OpenAI Launches GPT-5.6 Sol, Terra and Luna – But Only US-Approved Users Can Access Them
OpenAI has unveiled its next-generation GPT-5.6 family of AI models, but for the first time, the company's most advanced AI models will be out of reach for almost everyone. The new lineup includes three model versions: Sol, the flagship model; Terra, a mid-tier version for everyday use; and Luna, a fast and affordable option.
According to OpenAI, GPT-5.6 Sol is the best-performing model based on benchmarks related to cybersecurity, biology, and agentic abilities. It features a 'layered safeguard stack' to prevent misuse, such as cyberattacks. However, the public release of these models has been delayed indefinitely at the request of the US government, OpenAI said in a blog post on Friday, June 26. Only a small set of pre-approved customers can access them.
OpenAI stated it is working with the Trump administration to gradually expand access to a wider set of customers, including international partners, from next week. The criteria for government approval remain unclear, with OpenAI executives noting that the company sends a list of potential customers to the government and receives feedback, according to a report by Wired.

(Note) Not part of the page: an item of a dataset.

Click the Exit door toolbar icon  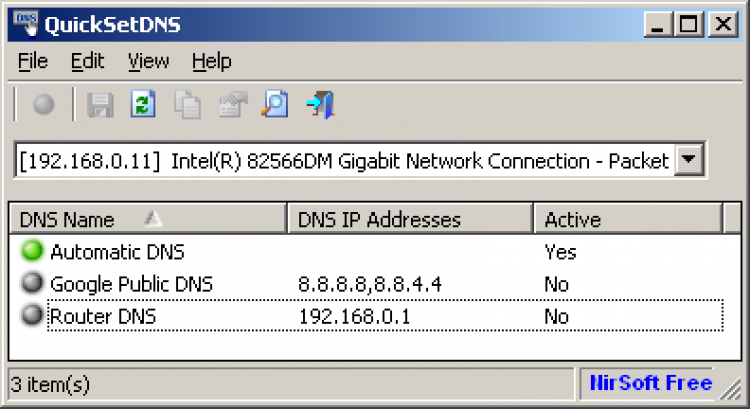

OpenAI is the second frontier AI lab, after Anthropic, to face such restrictions. This has raised concerns about an uncertain regulatory environment in the US AI industry, with experts questioning the extent of government power over AI model releases. OpenAI expressed displeasure, saying, 'We don't believe this kind of government access process should become the long-term default.' It added that the short-term step is intended to enable broader availability in the coming weeks while working on a repeatable process for future releases.
OpenAI CEO Sam Altman described the process as 'not optimal' but noted, 'We want to be a reliable partner and live by our mission of benefiting all of humanity.' The models are named after celestial bodies: Sol (Sun), Terra (Earth), and Luna (Moon). GPT-5.6 Sol has two modes: 'max' reasoning effort and 'ultra' using coordinated sub-agents. It outperformed Anthropic's Claude Mythos 5 on coding benchmarks while using fewer output tokens.